Kedua, urbanisasi yang kuat juga mempengaruhi lingkungan kerja di Indonesia. Banyak masyarakat pedesaan bermigrasi ke kota-kota besar untuk mencari peluang ekonomi yang lebih baik. Namun, daerah perkotaan seringkali tidak dapat menampung imigran dalam jumlah besar karena keterbatasan infrastruktur dan kesempatan kerja. Akibatnya, pengangguran dan tenaga kerja tidak terampil di sektor informal menjadi masalah serius.

Selain itu, ketidaksetaraan kesempatan kerja merupakan masalah serius dalam lingkungan kerja di Indonesia. Terbatasnya kesempatan kerja di sektor publik menjadi hambatan untuk meningkatkan tingkat perlindungan sosial. Banyak perusahaan lebih memilih untuk menggunakan pekerja kontrak atau pekerja sementara untuk mengurangi biaya dan kewajiban hukum. Bagi banyak pekerja, hal ini menyebabkan akses yang lebih rendah terhadap perlindungan sosial, upah yang lebih rendah, dan kurangnya jaminan pekerjaan.

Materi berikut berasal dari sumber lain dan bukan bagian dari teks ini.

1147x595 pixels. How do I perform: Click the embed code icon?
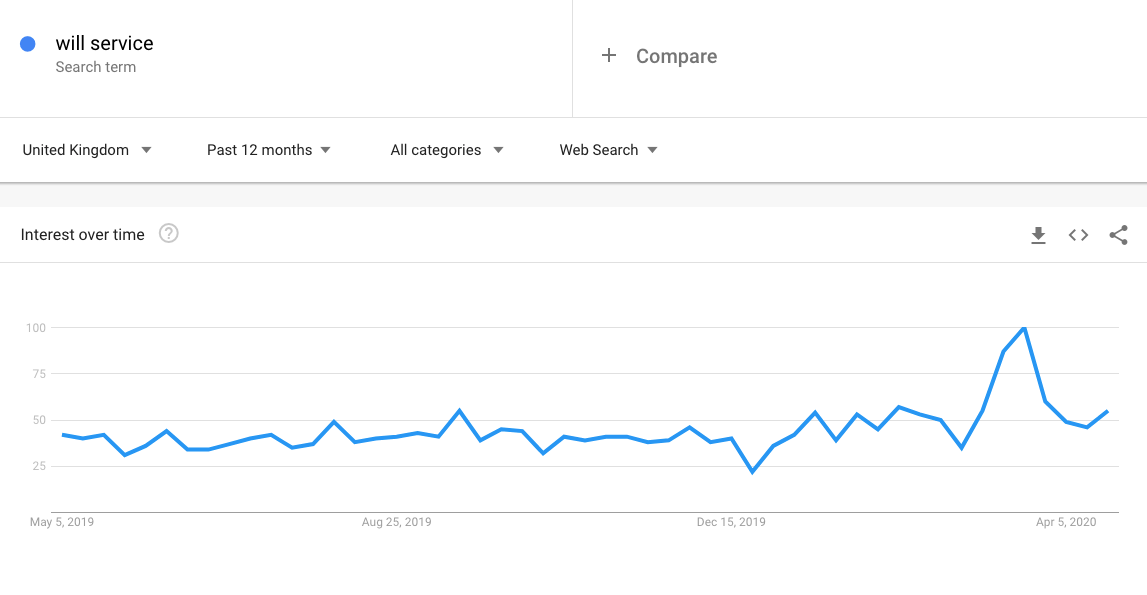[1078, 235]
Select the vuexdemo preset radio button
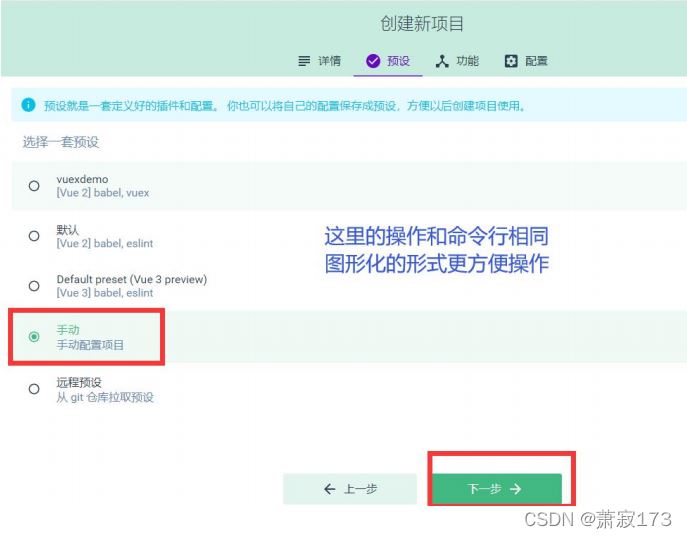Screen dimensions: 687x539 pyautogui.click(x=34, y=185)
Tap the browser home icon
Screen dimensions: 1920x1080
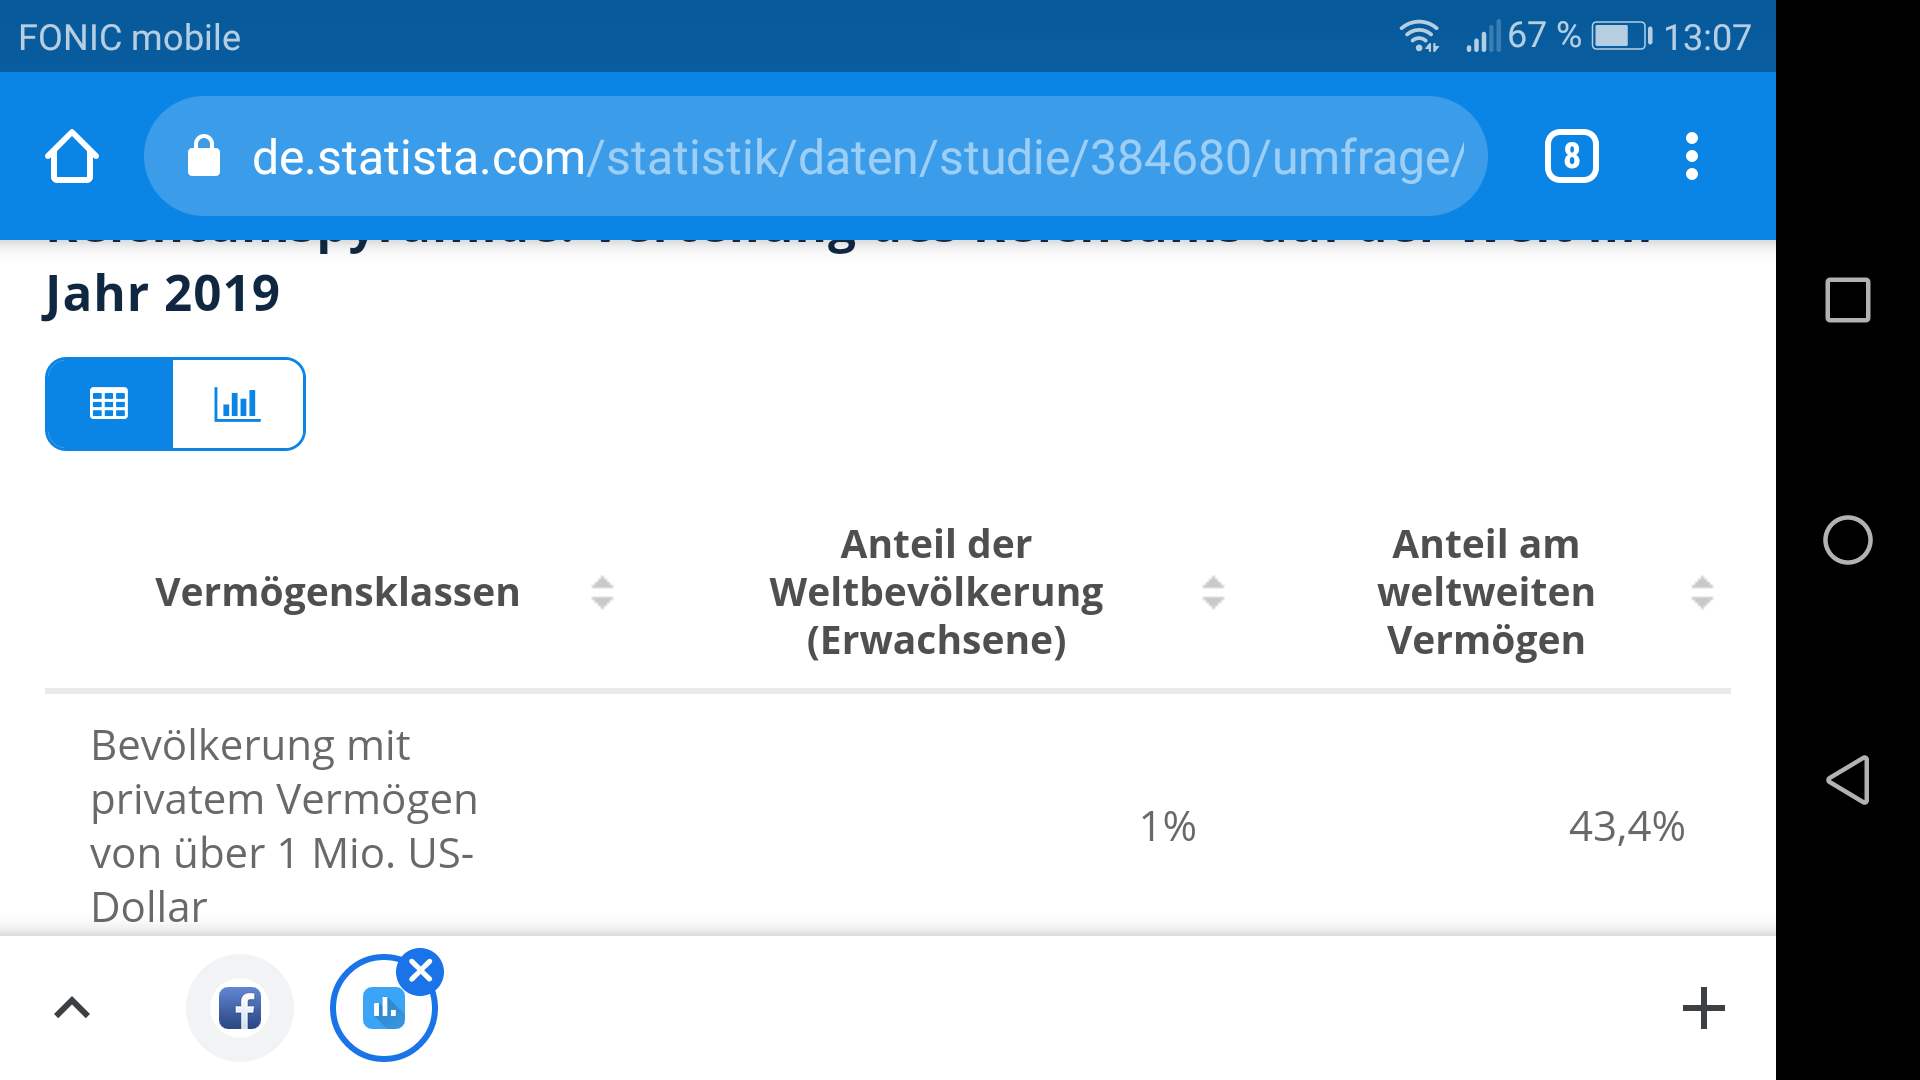pyautogui.click(x=72, y=157)
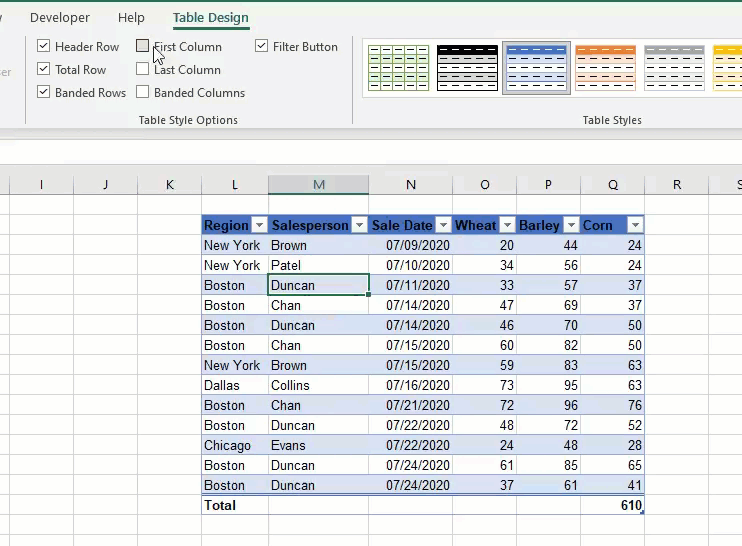Apply the black header table style
This screenshot has width=742, height=546.
(x=467, y=68)

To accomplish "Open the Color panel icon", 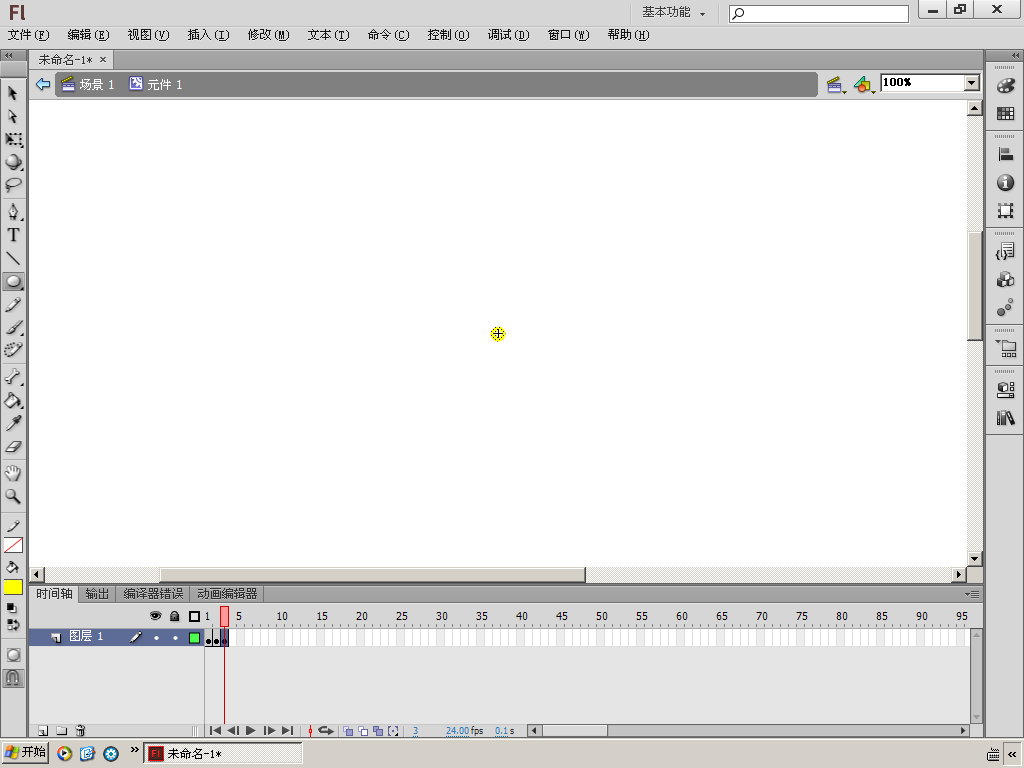I will 1006,86.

Terdapat juga kesenjangan ekonomi antara daerah perkotaan dan pedesaan, dan kesempatan kerja yang layak sering kali terkonsentrasi di kota-kota besar.

Pendidikan di Indonesia menghadapi banyak masalah yang mempengaruhi kualitas dan aksesibilitasnya. Salah satu masalah utama adalah rendahnya kualitas pendidikan. Meskipun jumlah sekolah dan jumlah siswa meningkat, standar pendidikan masih belum memadai. Kurikulum yang tidak relevan dan metode pengajaran tradisional seringkali tidak memadai untuk memenuhi kebutuhan pendidikan yang berkualitas.

Selain itu, kesenjangan pendidikan antara daerah perkotaan dan pedesaan telah menjadi masalah utama. Fasilitas pendidikan di daerah pedesaan terbatas dan seringkali tidak memadai. Karena sulitnya mencari guru yang berkualitas di daerah pedesaan, prestasi akademik siswa di daerah terpencil seringkali lebih rendah daripada siswa di daerah perkotaan.

Kurikulum yang tidak memadai dan kurangnya reformasi kurikulum merupakan masalah yang perlu diatasi. Reformasi kurikulum yang relevan dan selaras dengan tuntutan zaman, teknologi, dan dunia kerja merupakan kunci untuk mempersiapkan siswa menghadapi tantangan di masa depan.

Munculnya perkembangan teknologi telah memberikan dampak positif bagi dunia pendidikan, namun masih ada tantangan dalam memanfaatkan teknologi secara maksimal. Banyak sekolah yang tidak memiliki akses yang memadai terhadap teknologi, guru tidak terbiasa menggunakan teknologi pendidikan, dan aksesibilitas digital untuk siswa yang berada di daerah terpencil juga menjadi masalah.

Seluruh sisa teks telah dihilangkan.